- Your task: When the string "agent" is part of a line in the data below, report the whole line.

- Source material:

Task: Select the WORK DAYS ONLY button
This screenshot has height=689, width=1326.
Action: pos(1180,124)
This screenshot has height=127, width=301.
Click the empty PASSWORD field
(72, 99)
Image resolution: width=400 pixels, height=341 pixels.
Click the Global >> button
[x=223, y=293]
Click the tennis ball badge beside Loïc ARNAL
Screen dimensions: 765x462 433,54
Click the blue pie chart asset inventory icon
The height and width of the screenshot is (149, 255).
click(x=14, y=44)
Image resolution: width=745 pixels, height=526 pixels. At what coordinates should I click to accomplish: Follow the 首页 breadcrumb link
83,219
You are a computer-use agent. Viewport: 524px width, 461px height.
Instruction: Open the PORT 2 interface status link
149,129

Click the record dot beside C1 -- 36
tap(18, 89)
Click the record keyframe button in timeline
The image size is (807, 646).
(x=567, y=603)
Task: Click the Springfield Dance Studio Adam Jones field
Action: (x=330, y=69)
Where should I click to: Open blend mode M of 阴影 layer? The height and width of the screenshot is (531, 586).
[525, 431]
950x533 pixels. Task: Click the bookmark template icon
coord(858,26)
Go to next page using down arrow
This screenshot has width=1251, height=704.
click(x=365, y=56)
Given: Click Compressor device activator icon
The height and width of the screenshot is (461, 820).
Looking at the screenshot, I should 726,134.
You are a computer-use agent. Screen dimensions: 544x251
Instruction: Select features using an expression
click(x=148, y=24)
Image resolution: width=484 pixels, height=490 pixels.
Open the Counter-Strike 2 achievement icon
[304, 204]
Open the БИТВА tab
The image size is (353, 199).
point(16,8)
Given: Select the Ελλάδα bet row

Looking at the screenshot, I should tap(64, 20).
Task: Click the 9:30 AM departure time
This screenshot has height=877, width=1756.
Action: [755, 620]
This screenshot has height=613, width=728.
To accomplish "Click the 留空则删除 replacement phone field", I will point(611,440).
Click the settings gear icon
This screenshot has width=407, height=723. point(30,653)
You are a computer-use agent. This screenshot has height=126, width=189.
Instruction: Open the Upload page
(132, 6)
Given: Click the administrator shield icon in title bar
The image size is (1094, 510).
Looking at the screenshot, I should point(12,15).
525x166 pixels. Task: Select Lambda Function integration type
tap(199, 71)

- Expected output:
You are a computer-use agent. Viewport: 524px width, 461px height.
You are a computer-use agent. Screen dimensions: 544x251
You are a computer-use agent. This screenshot has height=126, width=189.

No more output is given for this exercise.